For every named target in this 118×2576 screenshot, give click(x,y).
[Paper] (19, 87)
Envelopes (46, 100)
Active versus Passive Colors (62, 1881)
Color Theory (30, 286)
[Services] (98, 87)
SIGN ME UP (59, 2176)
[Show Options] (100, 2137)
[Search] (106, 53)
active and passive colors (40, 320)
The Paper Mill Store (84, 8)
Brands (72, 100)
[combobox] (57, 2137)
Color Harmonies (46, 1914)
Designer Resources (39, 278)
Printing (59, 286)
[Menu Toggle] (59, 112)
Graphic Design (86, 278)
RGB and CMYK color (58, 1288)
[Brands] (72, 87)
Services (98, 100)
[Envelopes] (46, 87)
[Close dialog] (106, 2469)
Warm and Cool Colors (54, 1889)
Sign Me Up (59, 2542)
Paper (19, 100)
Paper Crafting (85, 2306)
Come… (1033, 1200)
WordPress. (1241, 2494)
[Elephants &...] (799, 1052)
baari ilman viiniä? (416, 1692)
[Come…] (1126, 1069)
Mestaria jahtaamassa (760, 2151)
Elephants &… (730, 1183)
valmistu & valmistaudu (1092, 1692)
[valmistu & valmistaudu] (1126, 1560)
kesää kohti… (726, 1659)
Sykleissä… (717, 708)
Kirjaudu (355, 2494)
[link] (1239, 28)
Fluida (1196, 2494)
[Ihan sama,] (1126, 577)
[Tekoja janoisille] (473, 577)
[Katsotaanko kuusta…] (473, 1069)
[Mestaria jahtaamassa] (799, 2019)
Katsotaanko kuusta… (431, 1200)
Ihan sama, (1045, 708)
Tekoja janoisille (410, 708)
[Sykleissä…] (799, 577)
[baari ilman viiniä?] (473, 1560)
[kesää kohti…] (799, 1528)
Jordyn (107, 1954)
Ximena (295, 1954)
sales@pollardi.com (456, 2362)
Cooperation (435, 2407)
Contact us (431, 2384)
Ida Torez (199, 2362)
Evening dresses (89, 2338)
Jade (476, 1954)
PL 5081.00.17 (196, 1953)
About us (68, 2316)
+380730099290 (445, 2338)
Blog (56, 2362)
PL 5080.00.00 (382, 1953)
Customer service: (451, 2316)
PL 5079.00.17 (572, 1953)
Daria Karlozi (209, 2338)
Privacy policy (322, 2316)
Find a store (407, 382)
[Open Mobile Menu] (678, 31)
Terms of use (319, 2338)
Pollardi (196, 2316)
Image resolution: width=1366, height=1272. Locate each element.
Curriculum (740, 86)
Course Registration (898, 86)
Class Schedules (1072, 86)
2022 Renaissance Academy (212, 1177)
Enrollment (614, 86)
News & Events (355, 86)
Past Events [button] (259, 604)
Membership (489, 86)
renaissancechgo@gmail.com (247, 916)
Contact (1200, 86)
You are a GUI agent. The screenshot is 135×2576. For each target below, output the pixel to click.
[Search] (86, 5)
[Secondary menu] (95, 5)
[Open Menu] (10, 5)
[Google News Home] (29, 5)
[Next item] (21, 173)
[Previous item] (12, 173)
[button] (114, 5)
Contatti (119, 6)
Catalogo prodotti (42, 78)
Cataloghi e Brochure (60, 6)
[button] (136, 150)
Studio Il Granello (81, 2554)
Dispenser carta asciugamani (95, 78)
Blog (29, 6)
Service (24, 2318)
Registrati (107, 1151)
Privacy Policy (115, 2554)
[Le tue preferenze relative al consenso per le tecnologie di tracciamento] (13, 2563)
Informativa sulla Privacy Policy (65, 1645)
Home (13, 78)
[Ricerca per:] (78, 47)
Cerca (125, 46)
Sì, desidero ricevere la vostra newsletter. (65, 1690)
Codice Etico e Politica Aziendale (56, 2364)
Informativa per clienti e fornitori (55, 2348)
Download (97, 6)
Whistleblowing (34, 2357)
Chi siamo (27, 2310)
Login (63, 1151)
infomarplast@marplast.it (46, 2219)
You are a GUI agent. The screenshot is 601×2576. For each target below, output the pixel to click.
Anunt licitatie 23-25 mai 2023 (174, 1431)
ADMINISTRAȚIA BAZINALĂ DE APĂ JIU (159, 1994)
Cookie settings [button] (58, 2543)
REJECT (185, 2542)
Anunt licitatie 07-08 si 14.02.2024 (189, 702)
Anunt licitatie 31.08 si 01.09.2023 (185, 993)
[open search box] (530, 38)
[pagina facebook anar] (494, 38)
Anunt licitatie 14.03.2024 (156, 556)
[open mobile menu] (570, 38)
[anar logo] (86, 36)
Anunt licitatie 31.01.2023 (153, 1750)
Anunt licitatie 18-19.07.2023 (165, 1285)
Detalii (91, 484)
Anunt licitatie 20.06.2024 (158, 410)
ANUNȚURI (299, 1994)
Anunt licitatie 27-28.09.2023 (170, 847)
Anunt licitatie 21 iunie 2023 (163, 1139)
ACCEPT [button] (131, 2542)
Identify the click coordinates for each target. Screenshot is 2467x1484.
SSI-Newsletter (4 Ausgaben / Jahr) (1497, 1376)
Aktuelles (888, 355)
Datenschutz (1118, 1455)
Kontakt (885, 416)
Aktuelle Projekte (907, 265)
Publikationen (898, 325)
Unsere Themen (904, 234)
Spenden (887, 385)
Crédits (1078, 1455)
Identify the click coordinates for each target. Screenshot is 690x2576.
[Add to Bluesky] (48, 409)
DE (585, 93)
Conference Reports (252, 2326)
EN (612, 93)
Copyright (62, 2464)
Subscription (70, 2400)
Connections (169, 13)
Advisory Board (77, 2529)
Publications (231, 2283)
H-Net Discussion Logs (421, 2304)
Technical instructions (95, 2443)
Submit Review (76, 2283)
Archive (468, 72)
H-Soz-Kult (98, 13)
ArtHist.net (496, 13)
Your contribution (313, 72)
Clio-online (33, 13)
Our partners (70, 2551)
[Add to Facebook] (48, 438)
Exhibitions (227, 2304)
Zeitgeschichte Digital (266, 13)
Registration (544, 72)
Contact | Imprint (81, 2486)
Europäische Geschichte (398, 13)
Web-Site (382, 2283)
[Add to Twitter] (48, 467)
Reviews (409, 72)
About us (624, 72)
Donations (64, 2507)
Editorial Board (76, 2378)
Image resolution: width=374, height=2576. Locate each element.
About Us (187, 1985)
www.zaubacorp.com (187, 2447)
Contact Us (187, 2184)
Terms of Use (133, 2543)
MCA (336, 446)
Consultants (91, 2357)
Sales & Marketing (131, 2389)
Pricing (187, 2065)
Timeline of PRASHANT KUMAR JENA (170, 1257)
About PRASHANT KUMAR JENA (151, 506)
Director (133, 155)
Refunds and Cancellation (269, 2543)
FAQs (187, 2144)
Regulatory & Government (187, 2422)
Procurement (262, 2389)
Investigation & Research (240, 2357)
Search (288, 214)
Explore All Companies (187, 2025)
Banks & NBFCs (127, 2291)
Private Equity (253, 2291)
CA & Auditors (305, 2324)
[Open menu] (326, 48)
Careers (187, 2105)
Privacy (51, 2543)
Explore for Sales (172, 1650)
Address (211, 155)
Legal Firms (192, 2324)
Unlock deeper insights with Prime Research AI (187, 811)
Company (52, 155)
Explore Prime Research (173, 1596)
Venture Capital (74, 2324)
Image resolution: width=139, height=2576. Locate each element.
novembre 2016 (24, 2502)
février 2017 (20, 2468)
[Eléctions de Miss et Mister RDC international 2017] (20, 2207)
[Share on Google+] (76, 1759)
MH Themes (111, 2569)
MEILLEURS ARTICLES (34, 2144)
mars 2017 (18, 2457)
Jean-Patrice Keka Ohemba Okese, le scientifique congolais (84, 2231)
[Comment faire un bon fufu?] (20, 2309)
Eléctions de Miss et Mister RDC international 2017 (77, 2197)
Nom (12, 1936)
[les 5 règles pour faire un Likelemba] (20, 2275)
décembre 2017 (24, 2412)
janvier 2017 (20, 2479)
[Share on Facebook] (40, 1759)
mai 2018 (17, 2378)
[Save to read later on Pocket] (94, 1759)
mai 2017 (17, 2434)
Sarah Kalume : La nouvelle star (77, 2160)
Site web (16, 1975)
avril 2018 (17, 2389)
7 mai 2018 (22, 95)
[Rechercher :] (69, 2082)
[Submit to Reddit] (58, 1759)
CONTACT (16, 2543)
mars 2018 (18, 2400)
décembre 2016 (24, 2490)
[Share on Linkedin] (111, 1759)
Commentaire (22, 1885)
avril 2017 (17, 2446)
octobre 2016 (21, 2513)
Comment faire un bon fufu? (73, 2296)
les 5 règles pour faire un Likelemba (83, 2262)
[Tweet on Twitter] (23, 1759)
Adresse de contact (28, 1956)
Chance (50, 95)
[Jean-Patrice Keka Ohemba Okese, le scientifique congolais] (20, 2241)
+ + + + +
Starting at the line with "Contatti (119, 6)" and ending at the line with "Anunt licitatie 23-25 mai 2023 (174, 1431)", print each line of the listing above exactly, with no other lines.

● ANSWER FOR THE TASK:
Contatti (119, 6)
Catalogo prodotti (42, 78)
Cataloghi e Brochure (60, 6)
[button] (136, 150)
Studio Il Granello (81, 2554)
Dispenser carta asciugamani (95, 78)
Blog (29, 6)
Service (24, 2318)
Registrati (107, 1151)
Privacy Policy (115, 2554)
[Le tue preferenze relative al consenso per le tecnologie di tracciamento] (13, 2563)
Informativa sulla Privacy Policy (65, 1645)
Home (13, 78)
[Ricerca per:] (78, 47)
Cerca (125, 46)
Sì, desidero ricevere la vostra newsletter. (65, 1690)
Codice Etico e Politica Aziendale (56, 2364)
Informativa per clienti e fornitori (55, 2348)
Download (97, 6)
Whistleblowing (34, 2357)
Chi siamo (27, 2310)
Login (63, 1151)
infomarplast@marplast.it (46, 2219)
You are a GUI agent. The screenshot is 601×2576. For each target below, output the pixel to click.
Anunt licitatie 23-25 mai 2023 (174, 1431)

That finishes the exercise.